The monitoring status storage unit 120 stores the monitoring status. For example, a part of the storage area of the RAM 102 or the HDD 103 is used as the monitoring status storage unit 120.
The monitoring status control unit 130 transmits / receives monitoring status information to / from the management unit control unit 211 or the intra-management server monitoring unit 212. For example, when the monitoring status control unit 130 acquires information on the confirmation target device from the periodic monitoring unit 110, the monitoring status control unit 130 transmits a monitoring status request regarding the confirmation target device to the device monitoring the confirmation target device. Then, the monitoring status control unit 130 determines whether there is a failure in the confirmation target device based on the monitoring status indicated in response to the monitoring status request. For example, when the monitoring status control unit 130 acquires a monitoring status indicating that a timeout has occurred in monitoring the confirmation target device, the monitoring status control unit 130 determines that a failure has occurred in the confirmation target device. If it is determined that a failure has occurred in the confirmation target device, the monitoring status control unit 130 stores information regarding the failure in the error log storage unit 150. In addition, when the monitoring status control unit 130 acquires a monitoring status indicating that it is operating normally in monitoring the confirmation target device, the monitoring status control unit 130 determines that a failure has occurred in the network with the confirmation target device. When it is determined that a failure has occurred in the network with the confirmation target device, the monitoring status control unit 130 requests the network connection unit 140 to connect the network to the confirmation target device.

  The network connection unit 140 performs network connection with the management unit control unit 211 or the server monitoring unit 212 within the management unit.
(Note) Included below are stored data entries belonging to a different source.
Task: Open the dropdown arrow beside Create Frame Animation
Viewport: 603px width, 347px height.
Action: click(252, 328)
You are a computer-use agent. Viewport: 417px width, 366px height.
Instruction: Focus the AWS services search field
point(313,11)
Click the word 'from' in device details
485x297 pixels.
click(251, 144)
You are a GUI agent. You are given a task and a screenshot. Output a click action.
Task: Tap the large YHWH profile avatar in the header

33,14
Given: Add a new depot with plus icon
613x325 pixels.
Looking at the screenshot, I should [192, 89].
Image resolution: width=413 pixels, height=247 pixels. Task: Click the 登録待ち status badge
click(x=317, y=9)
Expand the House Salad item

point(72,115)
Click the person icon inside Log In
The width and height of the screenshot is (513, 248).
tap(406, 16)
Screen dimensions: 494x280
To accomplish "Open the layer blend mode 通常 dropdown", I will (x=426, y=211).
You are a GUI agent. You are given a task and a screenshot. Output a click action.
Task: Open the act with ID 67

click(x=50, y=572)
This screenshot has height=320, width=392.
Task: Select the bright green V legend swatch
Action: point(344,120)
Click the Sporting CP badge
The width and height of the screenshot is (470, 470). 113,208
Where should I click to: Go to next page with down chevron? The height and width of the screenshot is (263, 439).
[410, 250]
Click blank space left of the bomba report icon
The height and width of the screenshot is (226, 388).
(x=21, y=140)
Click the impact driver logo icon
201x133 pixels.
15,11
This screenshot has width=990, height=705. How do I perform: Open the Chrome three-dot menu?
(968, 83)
The network connection is a process for establishing a connection between the management unit control unit 211 and the intra-management server monitoring unit 212, for example. For example, the network connection unit 140 performs network connection to the confirmation target device in response to a request from the monitoring status control unit 130. For example, when the console unit 100 is activated, the network connection unit 140 performs network connection with the management unit control unit 211 and the intra-management server monitoring unit 212 after activation. If the network connection unit 140 fails to connect to the confirmation target device, the network connection unit 140 stores an error log of the network failure in the error log storage unit 150.

The error log storage unit 150 stores an error log. For example, a part of the storage area of the RAM 102 or the HDD 103 is used as the error log storage unit 150.
The management unit control unit 211 includes a regular monitoring unit 211a, a monitoring status storage unit 211b, a monitoring status control unit 211c, a network connection unit 211d, an error log storage unit 211e, and a restart instruction unit 211f. The regular monitoring unit 211a, the monitoring status storage unit 211b, the monitoring status control unit 211c, the network connection unit 211d, and the error log storage unit 211e have the same functions as the elements of the same name in the console unit 100. The restart instruction unit 211f instructs the server monitoring unit 212 in the management unit to restart.
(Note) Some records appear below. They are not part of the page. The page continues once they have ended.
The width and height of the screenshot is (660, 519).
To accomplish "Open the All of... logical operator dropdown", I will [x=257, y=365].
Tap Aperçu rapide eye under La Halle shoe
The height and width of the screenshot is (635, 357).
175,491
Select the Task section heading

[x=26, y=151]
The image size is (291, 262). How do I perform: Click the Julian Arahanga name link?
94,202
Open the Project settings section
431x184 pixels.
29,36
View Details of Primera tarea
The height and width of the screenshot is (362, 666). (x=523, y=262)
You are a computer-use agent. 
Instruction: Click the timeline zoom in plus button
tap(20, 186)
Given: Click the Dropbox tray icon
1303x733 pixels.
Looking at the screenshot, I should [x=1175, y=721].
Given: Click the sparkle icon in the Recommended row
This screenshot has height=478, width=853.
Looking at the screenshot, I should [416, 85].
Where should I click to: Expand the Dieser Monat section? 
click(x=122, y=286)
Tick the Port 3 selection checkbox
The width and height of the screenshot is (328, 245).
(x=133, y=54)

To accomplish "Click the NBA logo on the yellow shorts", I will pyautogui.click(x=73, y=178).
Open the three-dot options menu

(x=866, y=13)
  The intra-management unit server monitoring unit 212 includes a regular monitoring unit 212a, a monitoring status storage unit 212b, a monitoring status control unit 212c, a network connection unit 212d, an error log storage unit 212e, and a restart unit 212f. The regular monitoring unit 212a, the monitoring status storage unit 212b, the monitoring status control unit 212c, the network connection unit 212d, and the error log storage unit 212e have the same functions as the elements of the same name in the console unit 100. The restarting unit 212f performs a restart process of the intra-management server monitoring unit 212 in response to a restart instruction from the management unit control unit 211.

  In addition, the line which connects between each element shown in FIG. 8 shows a part of communication path, and communication paths other than the illustrated communication path can also be set. The console unit 100, the management unit control unit 211, and the management unit server monitoring unit 212 have various functions not shown in addition to the functions used for operation monitoring.
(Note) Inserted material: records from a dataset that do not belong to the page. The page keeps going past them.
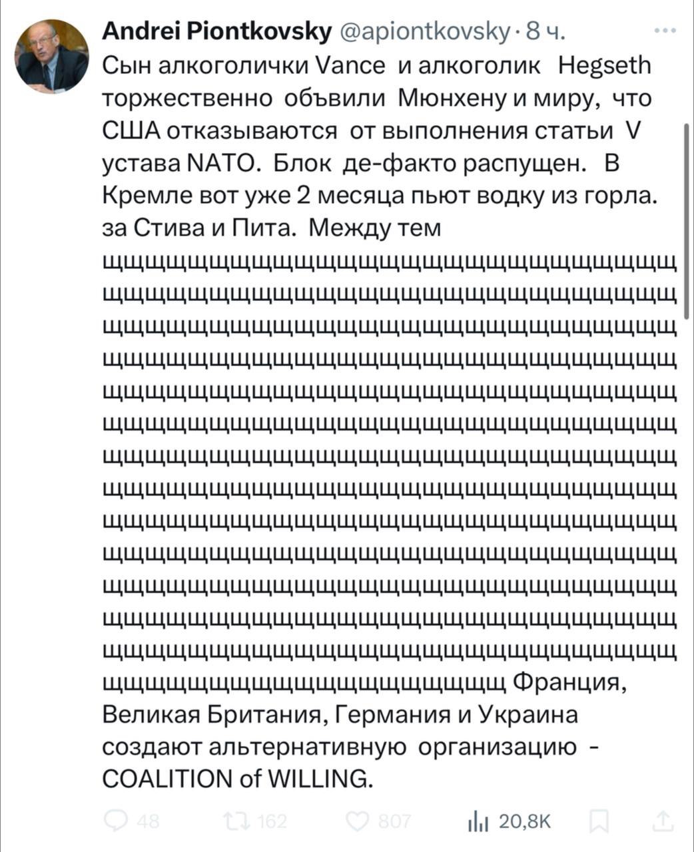Click the 20,8K views count
The image size is (694, 852).
coord(525,822)
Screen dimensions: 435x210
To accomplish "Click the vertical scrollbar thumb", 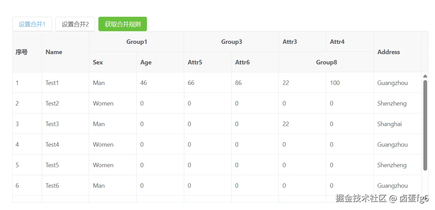I will pos(425,125).
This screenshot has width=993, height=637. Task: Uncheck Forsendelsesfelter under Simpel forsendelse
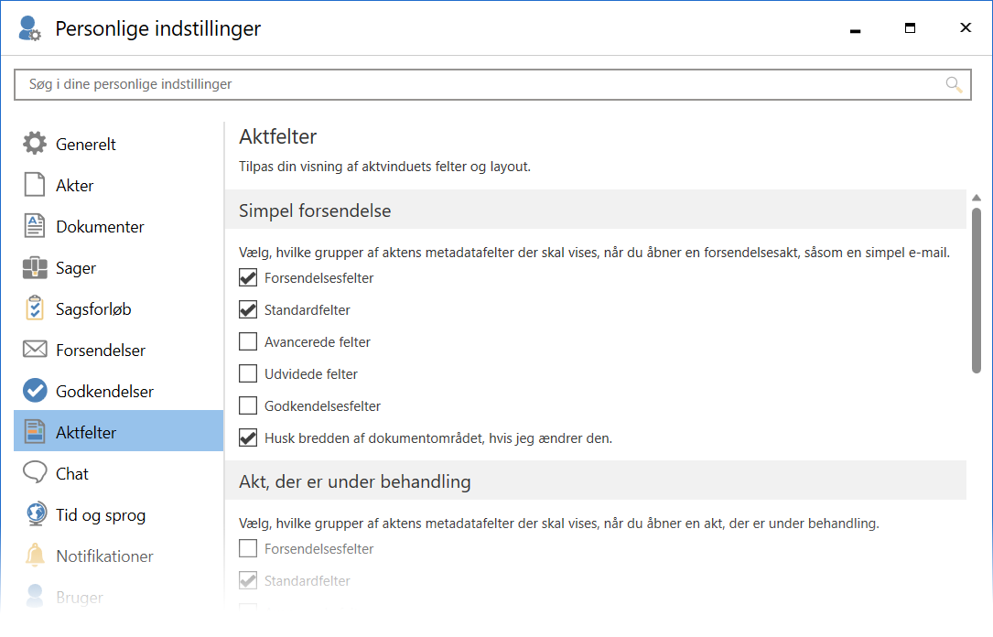tap(248, 278)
  The regular monitoring units 110, 211a, and 212a are examples of functions that include the monitoring unit 1a and the time measuring unit 1b of the first embodiment shown in FIG. The monitoring status control units 130, 211c, and 212c are an example of a function that includes the inquiry unit 1c and the determination unit 1d according to the first embodiment illustrated in FIG. The network connection units 140, 211d, and 212d are examples of functions that include the connection unit 1e of the first embodiment shown in FIG. The error log storage units 150, 211e, and 212e are examples of functions that include the storage device 1f according to the first embodiment illustrated in FIG.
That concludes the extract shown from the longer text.